Вишневский молча обнял бойца, крепко прижал к груди и сказал всего два слова: «Дорогой мой…»
Находясь в передовых частях наступающих войск, он доволен, безмерно счастлив этим: «Мне хотелось (инстинктивно и сознательно) быть на фронте, когда Россия отплачивает „за все“. Тут мое место! Это я ощутил и ощущаю. Война во всей обнаженности учит простым вещам: не будь суетлив, тщеславен и пр. Я смотрю на себя со стороны, и иногда мне кажется, что я все тот же рядовой 1914–1918 годов, делаю что нужно, подталкиваю орудия, вытаскиваю машины, навожу порядок на дорогах, дежурю. Есть во мне инстинкт солдата, и он меня ведет и учит: я знаю, как говорить с людьми, что делать в той или иной военной обстановке. И чем глубже я вглядываюсь в события — а мы видим необыкновенное: Германию Гитлера в агонии, — тем больше я хочу всем своим существом человеческой чистоты, солидарности, высоких этических норм» (Из дневника, 26 марта 1945 года).
Свое отношение к Германии Вишневский четко сформулировал уже тогда: надо немедленно начать борьбу за душу и интеллект немецкого народа, чтобы помочь ему выйти на путь новых мыслей, новой идеологии.
Однажды, вспоминает И. Золин, произошел типичный для характера и образа действий Вишневского эпизод. Они ехали на своем «виллисе» по шоссе, когда из-за поворота показалась колонна бывших военнопленных, освобожденных из немецких концлагерей. Не оборачиваясь к шоферу, Всеволод Витальевич попросил остановить вездеход и легко спрыгнул на асфальт. И вот он уже окружен толпой, о чем-то горячо говорит. Водитель, которому такие сценки доводилось наблюдать не раз и не два, прежде чем заняться своим делом, с удовлетворением констатировал:
— Подполковник начал доклад. Теперь я сумею осмотреть мотор…
Происходило очередное перевоплощение писателя, журналиста в агитатора или, пожалуй, точнее — в собеседника, пусть даже и немалого количества людей. Зная немецкий, английский и французский, Вишневский мог свободно разговаривать с людьми различных национальностей. Он расспрашивал, кто откуда родом, как относились к ним немцы, куда держат путь. А затем начинал говорить сам — о международной обстановке, о близкой победе над фашизмом. «Надо работать с этим народом, — объясняя свои летучие беседы-митинги, внушал он Золину. — Благодатная почва. А то мы их освободили и предоставили самим себе. А ведь им надо рассказывать, раскрывать глаза…»

Исходные данные -
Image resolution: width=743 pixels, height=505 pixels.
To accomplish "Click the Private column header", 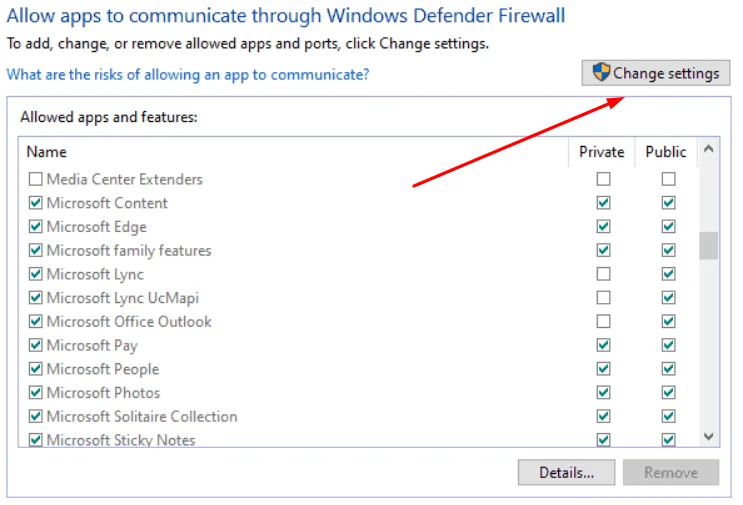I will (601, 152).
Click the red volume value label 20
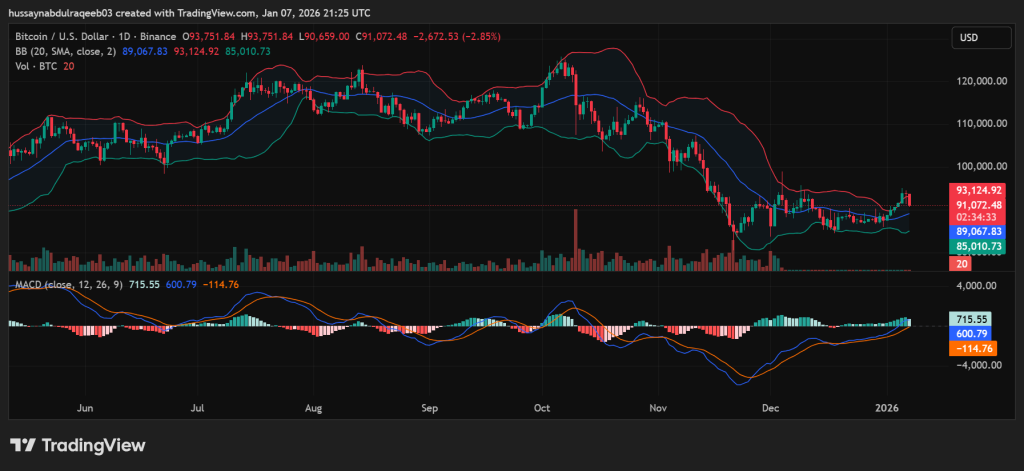This screenshot has width=1024, height=471. [961, 263]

Задание - Выпишите дословно часть отрывка о Вишневском от слов «Свое отношение к» до слов «мыслей, новой идеологии.». Приведенный материал не связан с отрывком о Вишневском и рассматривается отдельно.

Результат выполнения -
Свое отношение к Германии Вишневский четко сформулировал уже тогда: надо немедленно начать борьбу за душу и интеллект немецкого народа, чтобы помочь ему выйти на путь новых мыслей, новой идеологии.